What You Ate as a Teenager Could Impact Your Brain Now
It’s pretty much a given that teenagers eat junk food as often as they can. And, while junk binging is a normal habit for most teens, new research finds that what kids eat can have a lasting impact on their brains well into adulthood.
For a study published in The Journal of Neuroscience, researchers raised mice on a balanced diet up until their teenage years, when some of the mice switched to a diet that wasn’t so balanced and some kept on with their perfectly balanced menu. The teen mice who were fed a poorly rounded diet consumed food that lacked omega-3 polyunsaturated fatty acids — brain-boosting nutrients that are not produced in the human (or mouse) body but are easily found in fatty fish, walnuts, soybeans, and spinach.
The researchers found that the mice that ate bad diets as teenagers had lowered levels of omega-3 polyunsaturated fatty acids in several parts of their brains as adults; including the medial prefrontal cortex and the nucleus accumbens. The mice who had stayed on balanced diets, had none of these deficits. In addition, the brains of the mice that had been fed a poor diet had difficulty fine-tuning connections between neurons in those regions of the brain; the mice who had remained on a healthy, balanced diet did not.

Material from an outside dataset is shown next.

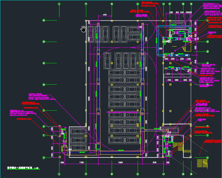Image resolution: width=222 pixels, height=178 pixels.
Task: Click the left-side grid bubble U
Action: coord(44,158)
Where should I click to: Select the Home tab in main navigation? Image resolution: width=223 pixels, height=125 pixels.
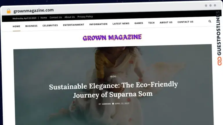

As a result, the mice on the bad diet had increased anxiety-like behavior as adults, and performed worse on memory tasks than their healthy-eating counterparts.
Of course, this study was conducted on mice — not humans — and more research needs to be done before scientists can definitively say that eating a poor diet as a teenager makes you more likely to have problems with your behavior and memory down the road. But many studies of human behavior are originally tested on mice, so this might not be too far afield. Additionally, whether or not this study shows a direct corollary to human behavior there is no doubt that what you eat can have an impact on your brain. Doctor Santosh Kesari, MD, PhD, a neurologist and neuro-oncologist and Chair of the Department of Translational Neuro-Oncology and Neurotherapeutics at the John Wayne Cancer Institute at Providence Saint John’s Health Center in Santa Monica, Calif. who did not participate in the study, upheld this assertion telling Yahoo Beauty.
“The brain is constantly developing and new connections are being made,” he says. “Whether you’re young, old, or in adolescence, what you eat can have an impact on neurological issues such as anxiety.”
The study’s researchers didn’t investigate whether a poor diet as a teenager has reversible effects on an adult brain, but Kesari suspects that making healthier dietary choices in adulthood could help. “Poor diet can have a long-lasting effect if you don’t fix the underlying issue of the diet,” he says.
That’s why he recommends having omega-3 fatty acids at all stages of life, as well as eating a healthy, well-rounded diet that includes lipids (organic compounds found in olive oil, among other things) and carbohydrates.
The study’s findings don’t mean that everyone who ate a poor diet as a teenager is bound for issues with anxiety and memory — it just may raise your risk. “I suspect some people are more prone than others to developing these issues,” Kesari says.
He stresses the importance of eating well for your brain and overall health: “We don’t pay much attention to diet and healthcare, but this highlights how diet can have significant effects on neurological health and prevent a lot of medical issues in the future.”